My question is, why? Why do we need to learn how to live and work on another world? Why should the Moon be that other world? Why do it the way that NASA has chosen to do it? And why should NASA be the ones to do it?

I shall attempt to answer my own questions below, in reverse order.

Why should NASA be the ones to do it?

NASA has not had a real raison d'être since Armstrong and Aldrin returned from the moon. Apollos 12 through 17 only made sense as part of a larger purpose that simply wasn't there. Kennedy's speech set some very simple goals: land a man on the Moon and return him safely to Earth before the end of the decade. Once the mission was accomplished, that should have been the end of NASA right then and there. It only made sense to pursue Apollo 12 as a backup in case Apollo 11 failed - but since Apollo 11 succeeded, the rest of the Apollo missions were quite simply pointless. The American public understood this; after Apollo 11 interest in NASA plummeted, reviving only during the narrowly-averted disaster during Apollo 13 and the disasters of Challenger and Columbia.

Of course, once a government bureaucracy is established it is very difficult indeed to shut it down. I doubt that there has ever been a government agency anywhere that has ever been shut down short of an overthrow of the entire government. Once affixed to the taxpayers' collective teat, a bureaucracy remains there in perpetuity.

So, given that NASA exists and is not likely to be shut down, it needs something to do. NASA's history ever since the moon landings has been a vivid illustration of the aphorism "a camel is a horse designed by committee". Nixon gave them something to do in the form of the space shuttles. Reagan and Clinton gave them something to do in the form of the Space Station Freedom / ISS kludge. GHW Bush gave them an abortive direction at a Mars mission, and GW Bush gave them the Vision for Space Exploration. All of those presidents attempted giving NASA something to do in order to justify its continued existence. The shuttles and the space station have been by any impartial measure abject failures, GHW Bush's manned Mars mission was stillborn, and all indications are that the VSE will fare no better.

One thing that NASA's continued existence has accomplished is to keep costs artificially high. The cost-plus accounting system in place at NASA worked in the short term, it got the job done when the proxy battle with the Russians (the race to the moon) was underway, but after that it simply forced costs higher and higher. It is a prime example of what Bill Whittington was talking about as he explained the Prisoner's Dilemma:
...short-term strategies for immediate gain at the cost of long-term success. A swarm of trinket vendors on a beach in Mexico all need to make an immediate sale in order to eat that day, even if the cost is being so annoying and frustrating to the tourists that it prevents them from ever returning. Short term gain, long term loss.

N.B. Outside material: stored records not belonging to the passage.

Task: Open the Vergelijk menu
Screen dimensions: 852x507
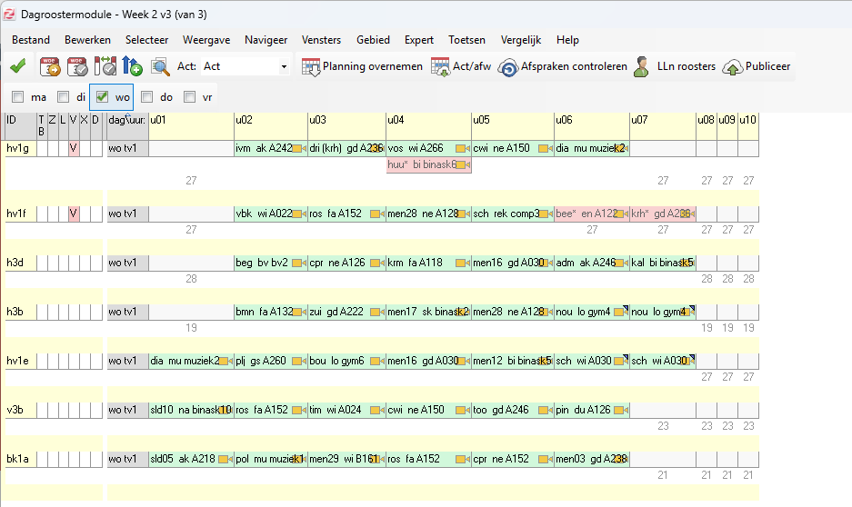Action: (520, 40)
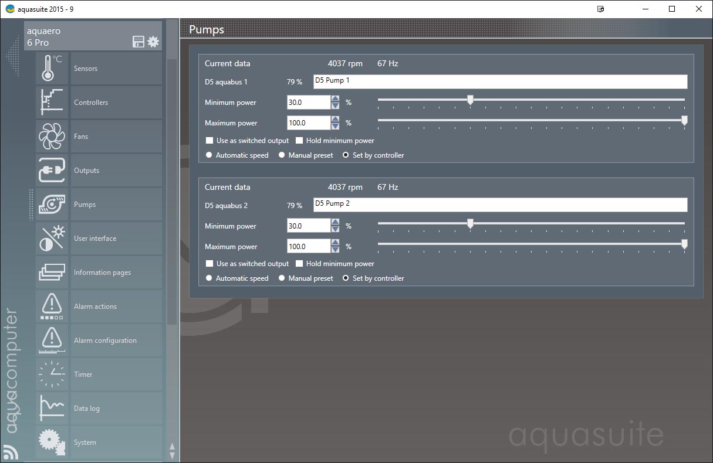Image resolution: width=713 pixels, height=463 pixels.
Task: Increase Minimum power for pump 2 with up arrow
Action: click(335, 222)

I make no value judgment on that behavior, because it works on some level or it would not be so prevalent. In societies where short term values trump long-term ones, it is easy, safe and stable to Screw the Other Guy. But in the long-term, nothing of consequence grows...
Sound familiar? It should. NASA chose a short-term solution - paying contractors for their costs, plus a fixed percentage, no matter what the cost - and they got to the moon, fast. It was a short-term gain. However, it is also an incentive to drive up the costs, a constant upward pressure. Apply it to the long term, such as over the last nearly four decades, and what do we see? Enormous - and either stagnant or growing - costs for space access. And, for nearly four decades, nothing of cosequence has grown.

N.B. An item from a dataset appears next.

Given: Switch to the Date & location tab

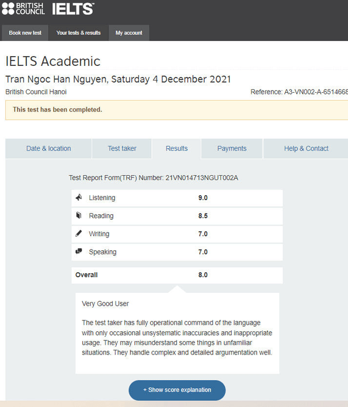Looking at the screenshot, I should coord(49,148).
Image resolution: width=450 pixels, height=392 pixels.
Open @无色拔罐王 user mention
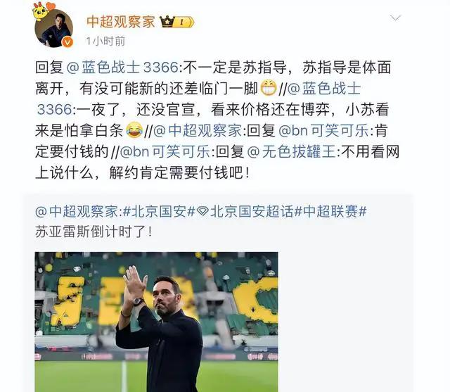(x=291, y=151)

Another example: the US manned space program is centered in only a few congressional districts. The congressmen control the pursestrings of NASA, and the voters in a those few congressional districts control who gets into congress, and those voters' jobs depend on NASA either directly or indirectly. So, we are left with the ridiculous situation of solid rocket boosters built in a single facility in Utah being shipped across the continent via railroad, external tanks built in a single facility in Louisiana shipped by barge around Florida, shuttles launched at a single facility on Florida's east coast, and missions controlled in a single facility in Texas. A few congressmen get a short-term gain - they get elected - and the national manned space program ends up with a brittle infrastructure, where a single hurricane or the derailing of a single train slows down the entire program at a cost of wasted billions. Short term gain, long term loss.

So why should NASA be doing anything at all? If past history is any indication, the costs of the VSE will go up and up, the mission scope will creep, the capabilities of the final product will not be anywhere near what is advertised, and even getting off the ground at all is doubtful (*cough* X33 *cough*).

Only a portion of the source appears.